I talked on Instagram recently about vulnerability, and mentioned how vulnerability was one of my biggest fears, back when I was living in Sacramento.  I walked on eggshells around everyone, every day, spent nearly all of my free time alone, and was incredibly depressed and anxiety ridden.  The tiniest little thing could set me off.  I was, in one sense, a basket case.  Or, to put it more simply: I was completely unhappy.  I was trapped within my own mind, and trapped within a city that had nothing to offer me.  

And then, nearly two years ago now (which is kind of insane to me): I broke free. 

I left. I packed up my things, said bye to nobody, and never went back.  And to be honest, it's been the best decision of my life.
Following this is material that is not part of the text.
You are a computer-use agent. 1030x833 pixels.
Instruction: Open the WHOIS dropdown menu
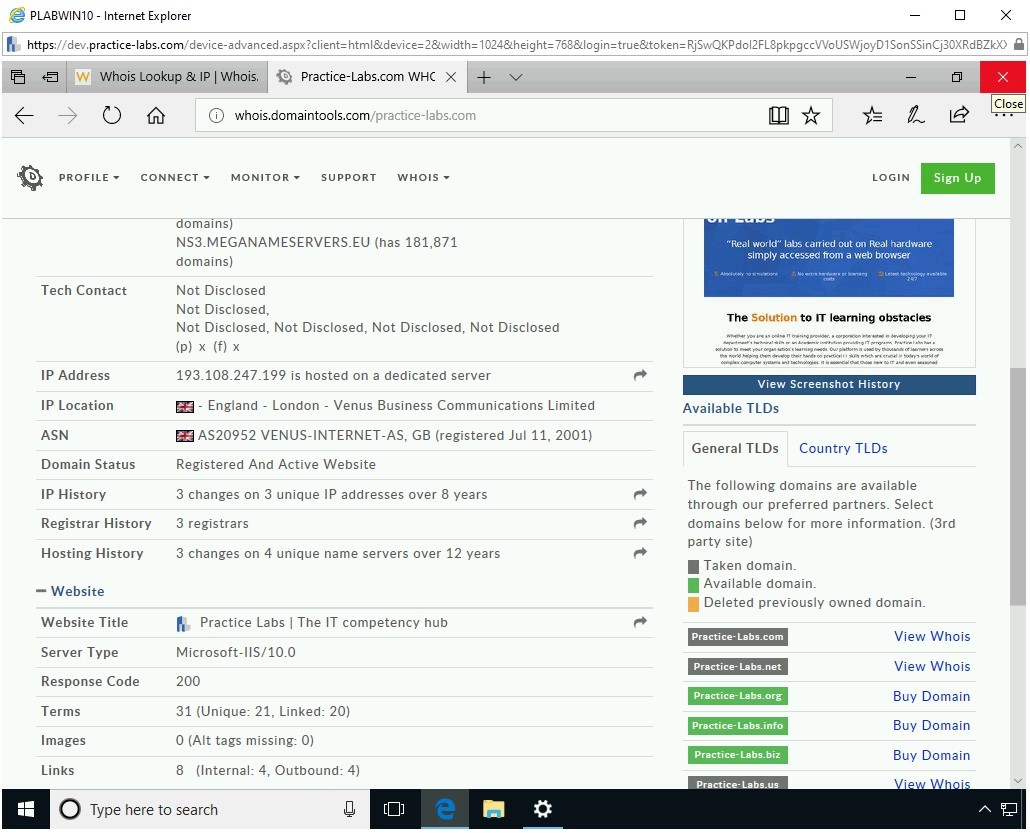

A lot of people hate the Bay Area, but to me, it was the greatest sanctuary, and provided me with endless opportunity for growth and reinvention.  I was able to start anew, heal my old wounds, and become the truest, most honest, and most vulnerable version of myself.  I made friends- the kind of friends I dreamed of having back in Sacramento.  I started my blog, which was one of my biggest dreams.  I fell in love with new cities (Oakland, Berkeley) and gained a renewed love for another one (San Francisco).  I started college studying a major that I love, and began to chase all of my wildest dreams. Long gone are the days spent locked away in my room- now, I'm rarely at home, and spend as much time outside as I can.  Whether it's running around the city or walking barefoot through the woods, I have become true to my Aries self and seek adventure in any and all forms. I am no longer depressed, and my anxiety had simmered down tremendously.  

I am happy, I am free. And I am home. 

If I can do it, you can, too.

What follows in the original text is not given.